Au niveau de la création d’espaces institutionnels supranationaux, la recherche conjointe de mesures menant à l’inclusion de ces groupes dans leurs sociétés respectives a connu un moment clé en 2003, avec la “1ère Rencontre de Parlementaires Afrodescendants des Amérique et de la Caraïbe” organisé à Brasilia. Mais le point culminant fut atteint en 2005, avec la création du Parlement Noir des Amériques (Parlamento Negro de las Américas) un forum des députés et des sénateurs qui cherchent à agir comme élément de pression dans les différents États de la région pour que soient appliquées de s politiques d’ensemble visant renverser la situation d’iniquité de ces communautés.

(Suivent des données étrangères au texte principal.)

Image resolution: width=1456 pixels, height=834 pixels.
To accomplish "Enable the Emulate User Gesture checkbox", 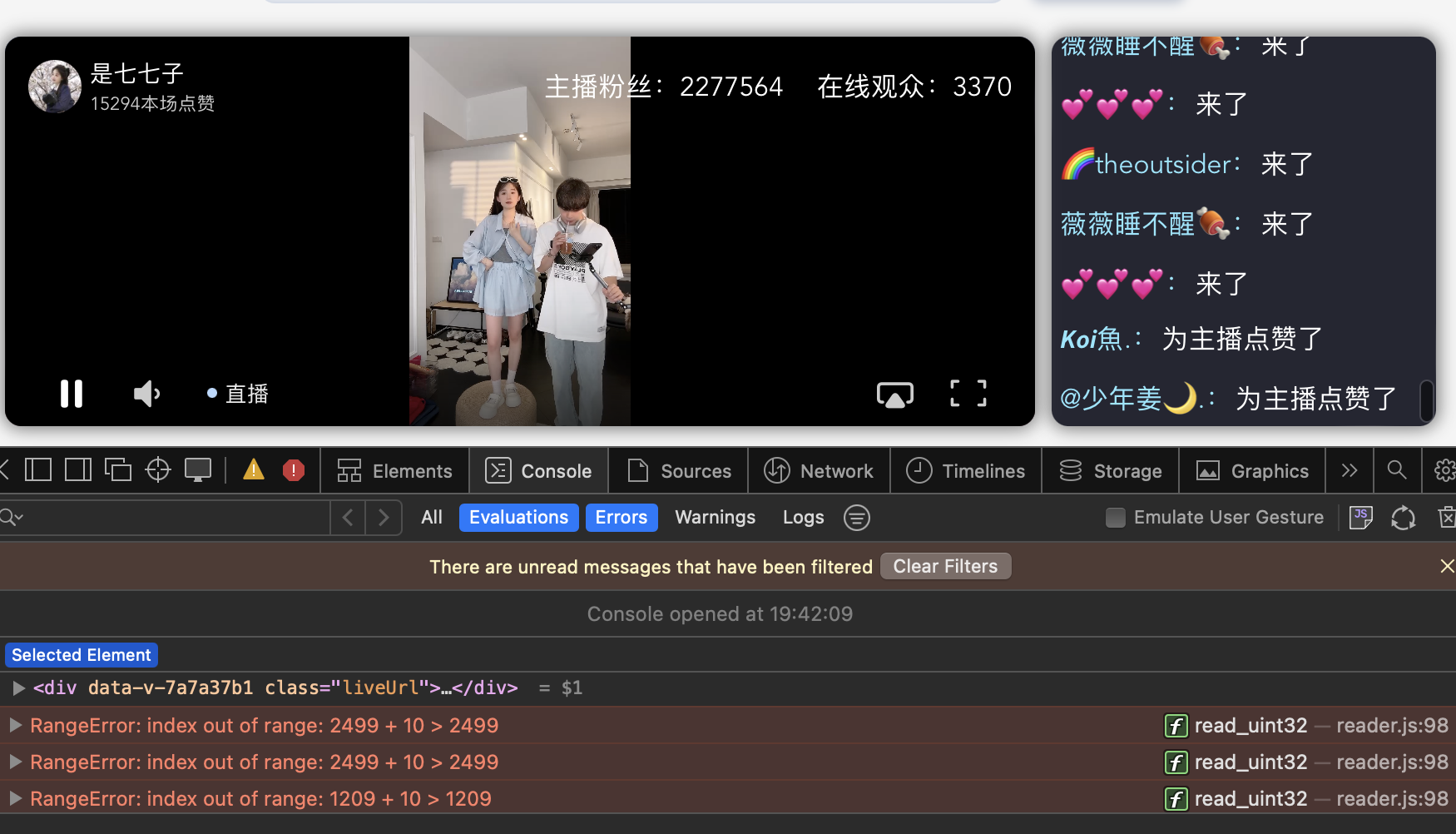I will coord(1115,517).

Un autre aspect que l’on considère important pour renverser la situation de ces communautés est la réalisation de recensements faisant référence au fait identitaire ou à la race, un instrument sur lequel des pays comme le Brésil, la Colombie, le Costa Rica et l’Équateur ont significativement avancé.

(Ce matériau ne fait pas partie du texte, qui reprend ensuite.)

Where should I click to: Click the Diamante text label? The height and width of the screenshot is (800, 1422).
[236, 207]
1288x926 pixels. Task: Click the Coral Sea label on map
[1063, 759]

Même si, assurément, la concordance des critères pour pouvoir réaliser un échantillon fidèle de toute la région dans son ensemble fait défaut.
Les inégalités dans les différentes régions
Les études réalisées par Diego Buffa sur les communautés afrodescendantes mettent en évidence des niveaux importants d’inégalité sociale en termes de santé, d’éducation et d’économie dans toute l’Amérique Latine.

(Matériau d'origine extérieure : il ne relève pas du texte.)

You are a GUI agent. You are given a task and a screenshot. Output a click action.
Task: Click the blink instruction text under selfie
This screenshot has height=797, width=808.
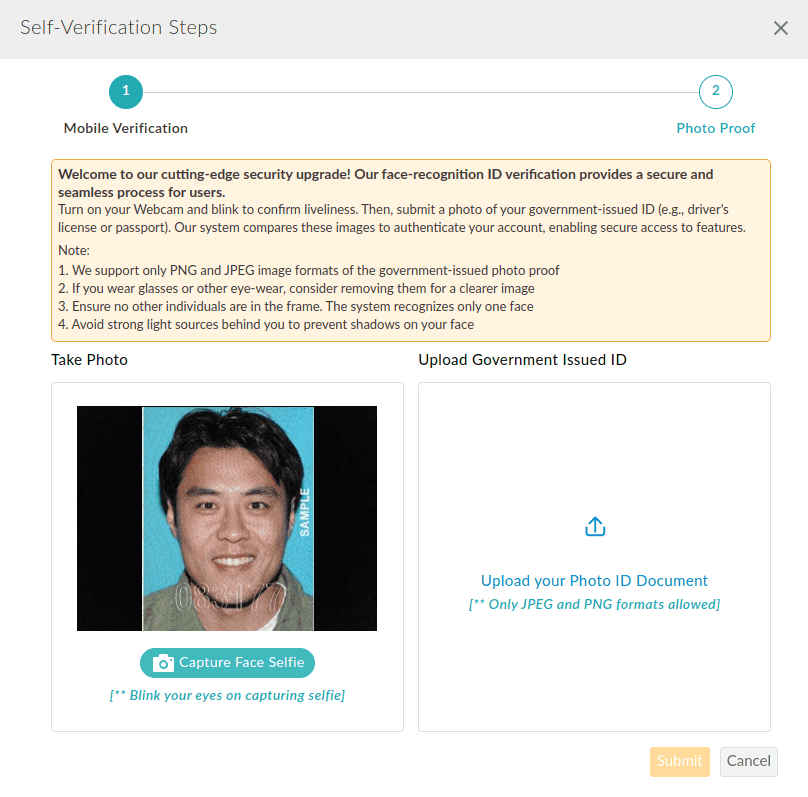[x=227, y=694]
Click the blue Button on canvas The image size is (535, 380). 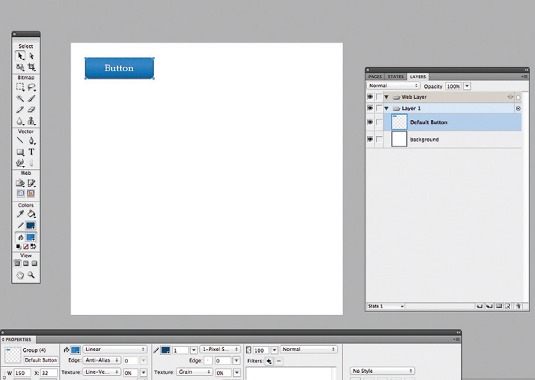coord(119,68)
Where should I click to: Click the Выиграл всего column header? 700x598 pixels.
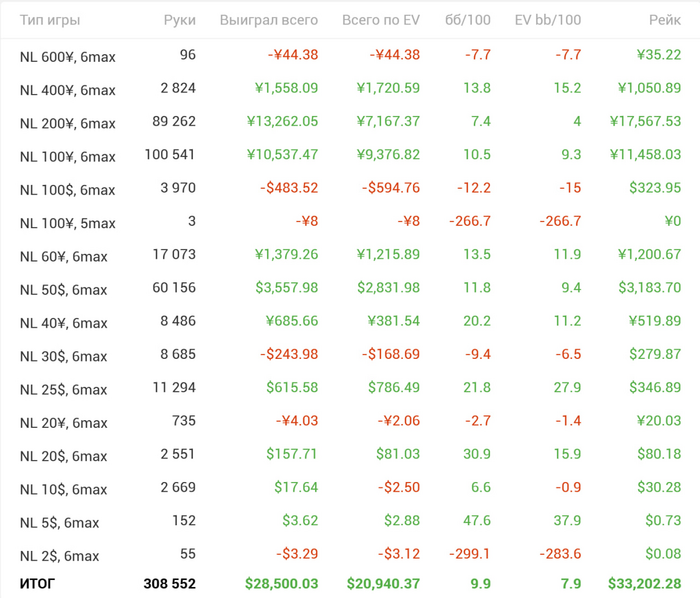click(269, 20)
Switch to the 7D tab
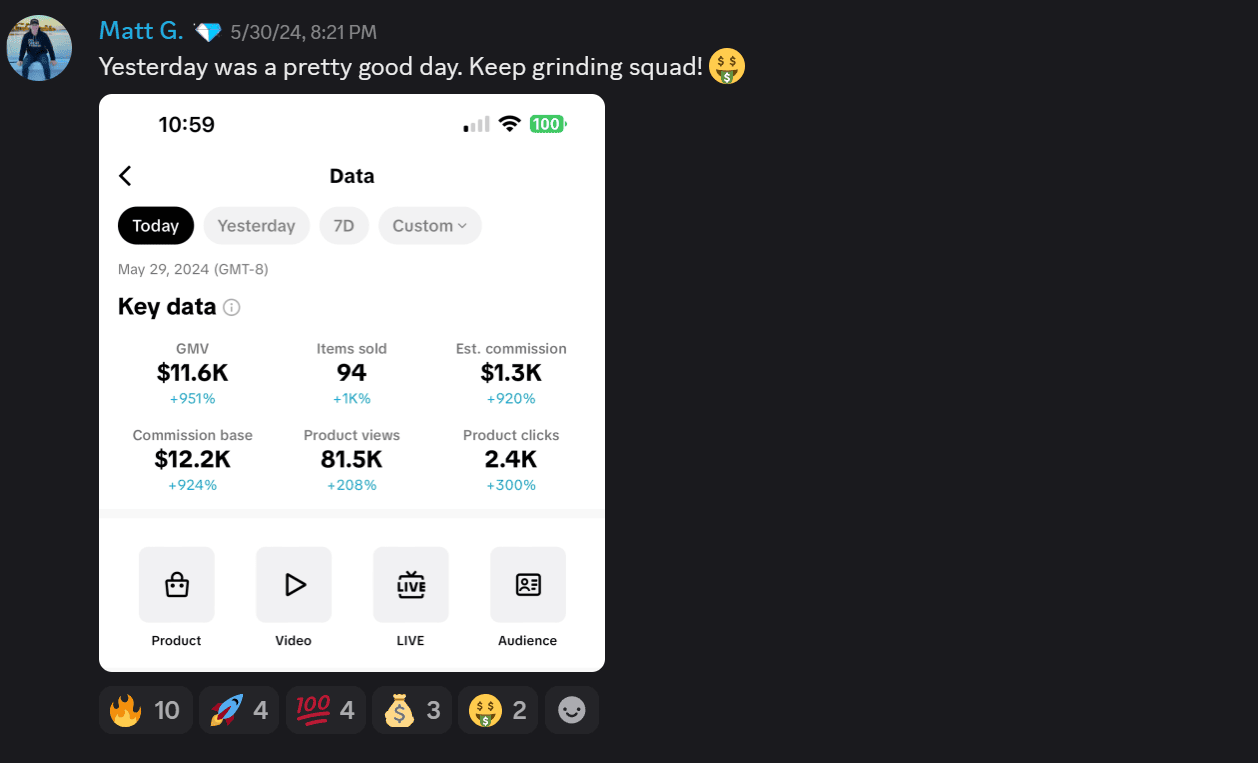Image resolution: width=1258 pixels, height=763 pixels. [x=344, y=226]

Infrastructure et politiques de santé. Les maladies les plus fréquentes qui les affectent sont liées aux conditions insalubres des endroits dans lesquels ils vivent; de plus, ils présentent des niveaux élevés de détérioration environnementale, l’usage des eaux polluées et le mauvais emplacement des déchets solides, ce qui finit par empirer significativement leur qualité de vie.
Chômage et sous-emploi
Ils se manifestent de manière chronique sur une grande partie de la population économiquement active. Le secteur de l’emploi reste restreint, étroitement lié à des facteurs d’exclusion, produit de la discrimination et du faible niveau d’instruction à laquelle peut avoir accès la main d’œuvre afrodescendante. Ainsi, l’accès aux emplois qualifiés et aux meilleurs salaires leur est pratiquement interdit.
Éducation. Le taux d’analphabétisme au sein de la population afrocolombienne est supérieure à la moyenne nationale autant dans la région rurale (43% contre 23% au niveau national) qu’urbaine (20% contre 7.3% au niveau national). Sur cent jeunes afro colombiennes, deux reçoivent une éducation supérieure, en plus d’une infrastructure éducative insuffisante dans les régions ou la population noire a une plus grande présence dans le pays. Ce cadre situationnel, se répète avec quelques nuances dans le reste de l’Amérique Latine.
Sur le travail
Le travail sur “La situation économique et sociale de la population noire et des ces descendants en Amérique Latine: un état de la question” (Programme de Recherche des Études Africaines – Centre d’Études Avancées de l’Université nationale de Córdoba), fut exposé lors des journées sur les études de la population qui ont eu lieu la semaine dernière dans la ville cordobaise de Huerta Grande, sous l’égide de l’AEPA (Association d’Études de la Population Argentine) . À cette occasion, cette Association a inclus, pour la première fois une table ronde liée à la thématique des afrodescendants.